[Dataset entries]

★ ★ ★ ★

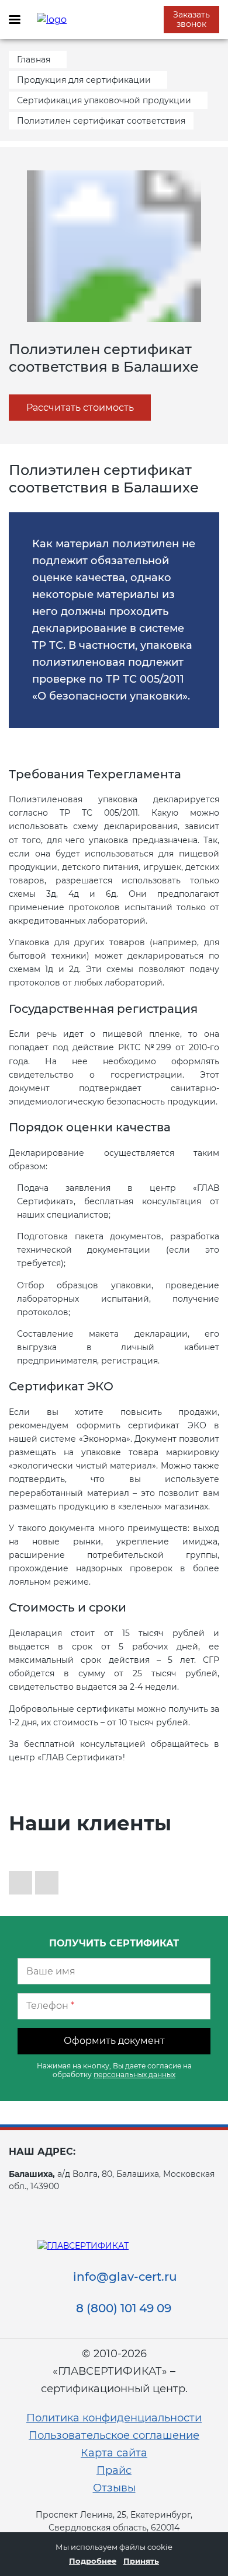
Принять (141, 2560)
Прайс (114, 2470)
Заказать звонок (191, 19)
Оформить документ (114, 2040)
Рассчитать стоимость (80, 407)
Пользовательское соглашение (114, 2435)
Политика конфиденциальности (114, 2417)
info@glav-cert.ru (125, 2277)
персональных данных (134, 2074)
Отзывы (114, 2487)
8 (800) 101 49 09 (123, 2308)
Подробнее (92, 2560)
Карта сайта (114, 2452)
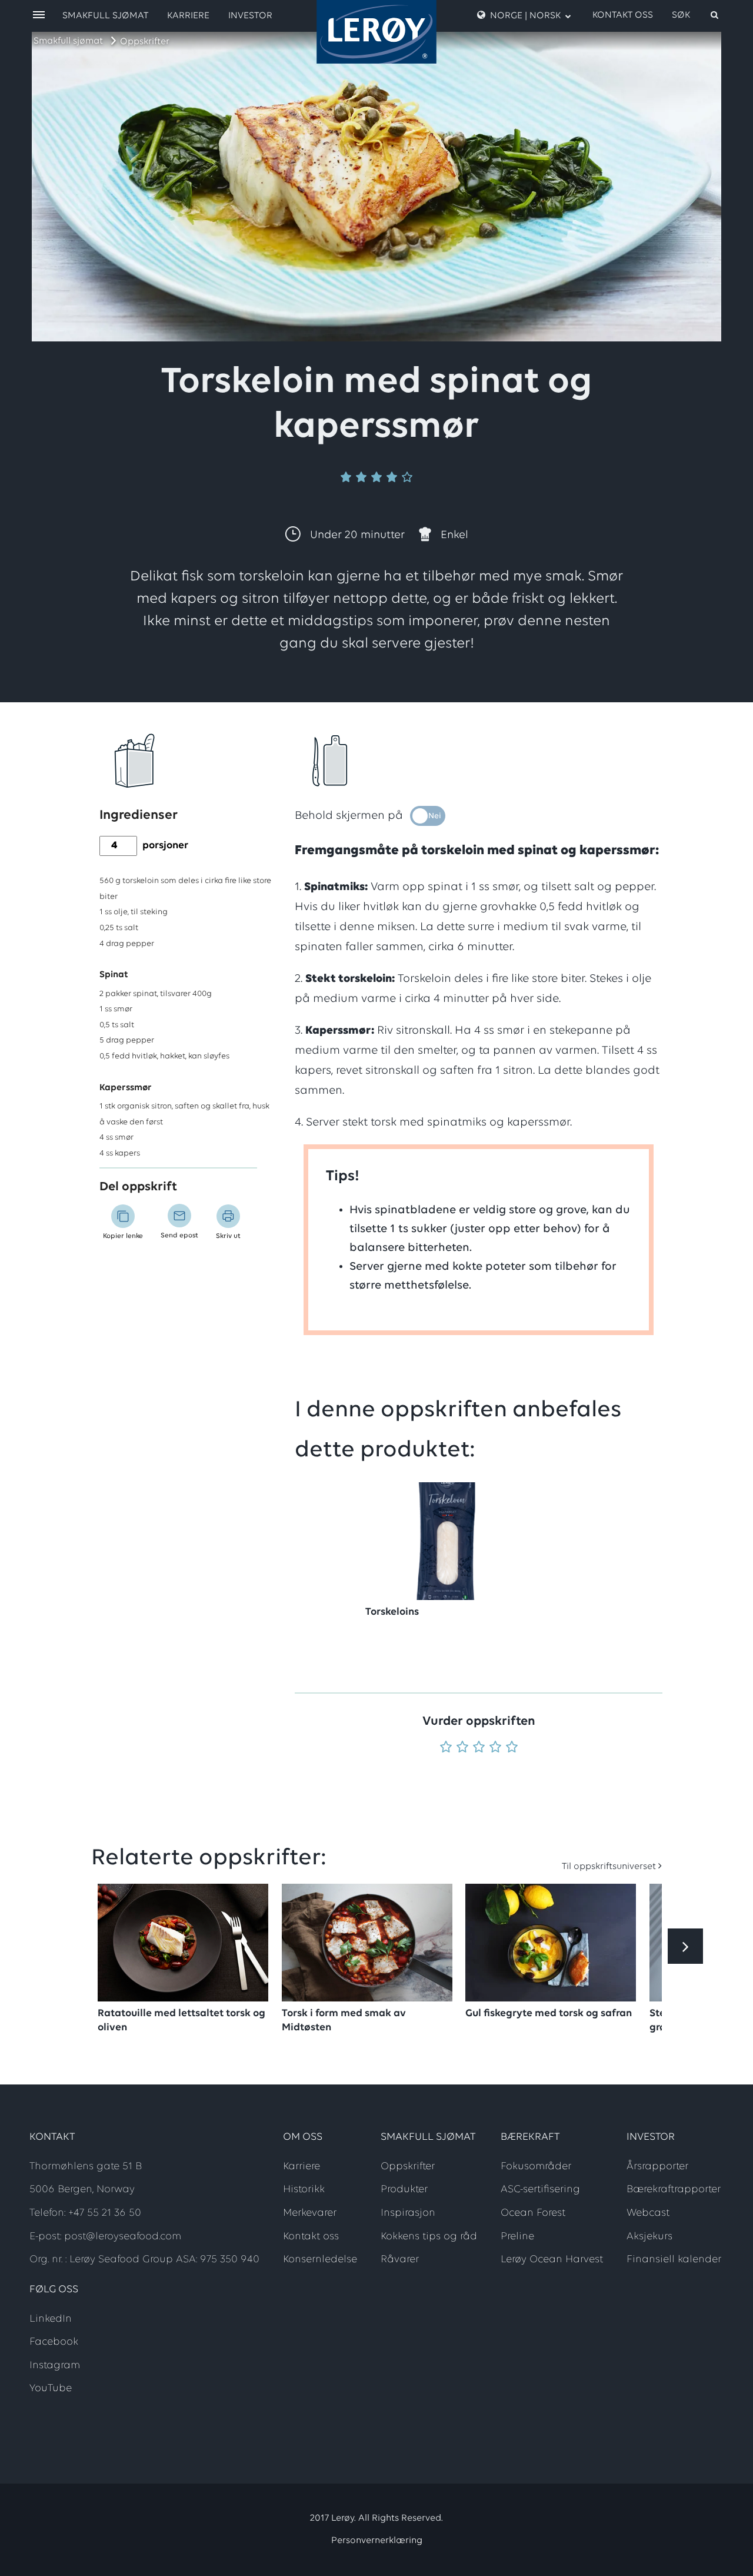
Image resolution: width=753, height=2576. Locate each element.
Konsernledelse (320, 2260)
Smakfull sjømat (68, 41)
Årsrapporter (657, 2167)
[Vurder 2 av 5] (462, 1748)
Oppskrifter (144, 42)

★ ★ ★ ★

▶ [TASK DIRECTIONS]
The entries are to be transcribed word for word, without their images.

▶ [COMPLETED TASK]
Принять (141, 2560)
Прайс (114, 2470)
Заказать звонок (191, 19)
Оформить документ (114, 2040)
Рассчитать стоимость (80, 407)
Пользовательское соглашение (114, 2435)
Политика конфиденциальности (114, 2417)
info@glav-cert.ru (125, 2277)
персональных данных (134, 2074)
Отзывы (114, 2487)
8 (800) 101 49 09 (123, 2308)
Подробнее (92, 2560)
Карта сайта (114, 2452)
Image resolution: width=753, height=2576. Locate each element.
Konsernledelse (320, 2260)
Smakfull sjømat (68, 41)
Årsrapporter (657, 2167)
[Vurder 2 av 5] (462, 1748)
Oppskrifter (144, 42)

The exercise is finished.